Programmers will probably get this faster than anybody else… the quality and cleanliness of your data defines the value you can derive from the information it purports to provide.

That means when you go back to the data you critically look at the who, what, when, where, how and why to determine its value. How was it collected? By who? What size were the sample groups the data were taken from? What do they mean?

If a column is headed Education and ranges from 1 through 14… what does that mean? Does it measure years in school, achievement in school or meaningful study towards a specific career? Where would a high school graduate sit? And where would an undergraduate degree sit?

Similarly, a column headed Marriage could be binary – but what about same sex partners, de facto couples and people unwilling to be represented by the religious constraint of the formal marriage relationship?

Or, Urban versus Rural. Unless this column is identified by postcode you might discover self-identification warps the underlying data – what if a person lives 100 metres from the town limits, or in a leafy suburb right on the city’s fringe. Urban or rural?

### Take a Gander at the Assumptions of that Data

The next most important thing you have to consider are the assumptions that were made in collection and allocation of values in the dataset. These might include an assumption that all Education values begin at 0 for pre-year 10, then 1 means a year 10 graduate and 2 means a year 11 graduate through to a PhD. Does an increment equal a year? Or the next qualification?

Another assumption might be that male / female couples living in houses together, even though not identified as couples, are for the terms of the collected data to be identified as Married. Only, what if this is a neighbourhood with a high incidence of grown children staying home to nurse widowed mothers?

An assumption of the data might be that Education was undertaken in a linear path – how is Trade School or Technical College represented? Are apprenticeships represented? You need to understand what that data really means before you can hope to make valuable sense from it.

### You get further with Questions than with Blind Acceptance

It’s easy (and lazy) to read research reports and mass journalism that just fudges through information. You should continuously question those underlying data and assumptions. I just want you to be aware that your role is to dig and think and pull that underlying dataset apart with your hands and teeth. You might feel the author of the paper had a bias toward certain representations of the data… or they misinterpreted it… or it was collected from a small sample… or other data within the set were more representative of the greater truth.
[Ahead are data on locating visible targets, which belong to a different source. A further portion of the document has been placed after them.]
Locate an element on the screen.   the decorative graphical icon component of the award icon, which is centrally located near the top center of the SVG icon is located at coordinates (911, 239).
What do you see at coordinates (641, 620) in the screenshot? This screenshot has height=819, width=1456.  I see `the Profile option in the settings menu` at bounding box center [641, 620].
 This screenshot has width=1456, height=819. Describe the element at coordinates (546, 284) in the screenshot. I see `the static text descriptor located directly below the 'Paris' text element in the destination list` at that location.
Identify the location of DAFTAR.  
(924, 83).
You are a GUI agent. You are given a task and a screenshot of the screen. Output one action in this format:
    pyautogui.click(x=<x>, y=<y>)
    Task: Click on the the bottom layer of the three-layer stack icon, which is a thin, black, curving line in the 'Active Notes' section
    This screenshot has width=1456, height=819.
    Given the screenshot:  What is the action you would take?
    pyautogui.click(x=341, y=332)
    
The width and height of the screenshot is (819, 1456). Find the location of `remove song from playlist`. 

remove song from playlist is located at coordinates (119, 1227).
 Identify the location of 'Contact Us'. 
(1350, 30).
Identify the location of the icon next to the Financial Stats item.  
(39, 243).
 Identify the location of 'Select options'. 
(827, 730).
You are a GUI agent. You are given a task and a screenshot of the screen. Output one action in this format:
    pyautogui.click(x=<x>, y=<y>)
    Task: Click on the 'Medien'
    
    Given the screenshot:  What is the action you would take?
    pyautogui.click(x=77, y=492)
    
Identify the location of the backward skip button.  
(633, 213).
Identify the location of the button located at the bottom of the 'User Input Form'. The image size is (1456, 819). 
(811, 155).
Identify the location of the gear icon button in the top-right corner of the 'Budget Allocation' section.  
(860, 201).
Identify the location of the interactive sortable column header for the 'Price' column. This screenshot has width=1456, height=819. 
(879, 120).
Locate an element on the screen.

Accepting data with blind acceptance makes you a lazy journalist, an incompetent manager and an ignorant citizen (subject to all the bells and whistles of manipulation and propaganda).

### Data Plus Context Equals Information

Finally, based on the questioned data you can consider its ability to reveal information. Data points on their own mean little or nothing. It means nearly nothing to me that 334 people identified as having an Education of 14…

… but if I know the context in which that data was collected, if I understand why it was put together and have some idea about the inherent biases and underlying assumptions, providing a contextual meaning to that Education of 14, then I can begin to match it to other socio-economic factors within the dataset. Then I can start to work things out like whether males or females from certain geographic or ethnic origins are dropping out of the education system. It’s a very basic example but you should see the point. It’s not until that process of questioning occurs that real statistical analysis makes sense.

Data plus context equals information. Your job, even if you’re just reading a report or a piece of journalism, is to question. And don’t just accept that some research is correct because you read it in the newspaper. It might be fact. But it may be total garbage.